Павлу Кузнецову нужно было увидеть таитянские мифологемы Гогена, чтобы вспомнить, что рядом с ним калмыцкие степи с народами, так же как и на далеких тихоокеанских островах, не затронутыми цивилизацией. Гоген потребовался и молодому Сарьяну, восточному человеку, но художнику с ярко выраженным европейским менталитетом; Сарьян вскоре после знакомства с живописью Гогена уехал в Константинополь.
XX век начинался как век паломников, путешественников, бродящих по лабиринтам чужих культурных контекстов. Но в это переломное для новейшего искусства время инициатива открытия Востока как необходимой составляющей культуры Запада принадлежала России. Радикальные русские художники кинулись в Париж, который частично вернул их назад в Россию и неожиданно повернул лицом к Востоку. В ближайших неевропейских окраинах нашли Пиросмани. Н. Рерих устремился в Гималаи.
Однако продолжение внеевропейского диалога на русской почве состоялось не в паломничестве, но в тех же московских и петербургских мастерских-кельях.
Демонстративный алогизм русских кубофутуристов как в поэзии, так и в живописи не мог опереться ни на западноевропейскую, ни тем более на отечественную православную традицию. Он выплеснулся спонтанно на протяжении нескольких стремительных лет, и его кажущаяся бессмыслица имеет параллели только в самых крайних формах буддизма, о которых представители русского авангарда имели самое приблизительное понятие.
Алогизм кубофутуризма был и неотъемлемой частью эволюции Малевича. Однако лидер авангарда порвал с ним довольно быстро; пусть и новая, но все же имитаторская, описательная по отношению к объектам окружающего мира сущность кубофутуризма его не только не устраивала, но даже вызывала у него чувство брезгливости.
Открыв творческие возможности метода алогизма, но тут же усомнившись в его абсолютной ценности и направив все свои волевые усилия на поиск новых живописных символов, ставящих искусство во главе жизнестроения и тем самым открывающих возможность интерпретировать его как космос и основу единства мироздания, нечто альтернативное разумному постижению, недоступное сознанию и отрицающее объекты изменчивой реальности, – Малевич и не подозревал, что интуитивно, чувственно, шел по пути учителей дзэн-буддизма.

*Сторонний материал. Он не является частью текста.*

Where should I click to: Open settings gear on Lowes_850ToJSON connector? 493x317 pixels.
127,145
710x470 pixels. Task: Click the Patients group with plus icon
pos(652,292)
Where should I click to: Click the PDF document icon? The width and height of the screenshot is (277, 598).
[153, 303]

Его Черный квадрат стал первым объектом европейской культуры, несущим информацию о результатах практики абсолютно чужого, не только не православного, но и не европейского опыта наиболее радикальных школ Востока. Супрематист не описывает окружающую действительность, как это делало искусство прошлого, и даже не анализирует ее, как кубисты во «второй стадии»; он ее «чувствует», а потому результаты его искусства нетленны, они не ставят перед собой утилитарных задач.

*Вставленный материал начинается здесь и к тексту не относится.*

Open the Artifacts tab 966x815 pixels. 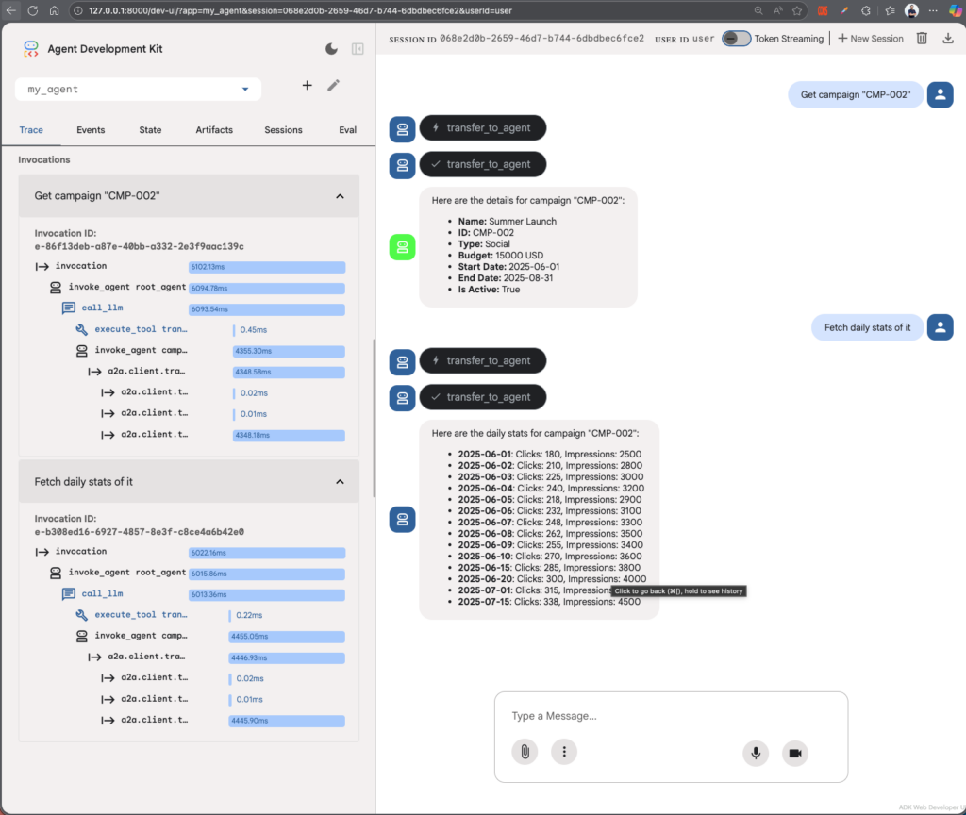tap(214, 130)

Разве все это не напоминает призывы дзэн-буддистов отказаться от логического постижения мира, выключить разум, разрушить в себе до основания все опоры сознания, все дефиниции, чтобы ценой невероятного волевого усилия одержать победу над неведением и достичь конечной цели – просветления. Но разве не стал Черный квадрат Малевича просветлением для всего искусства Запада, не просто пришедшим с Востока, но и несущим в себе сугубо восточную тайну о спасении?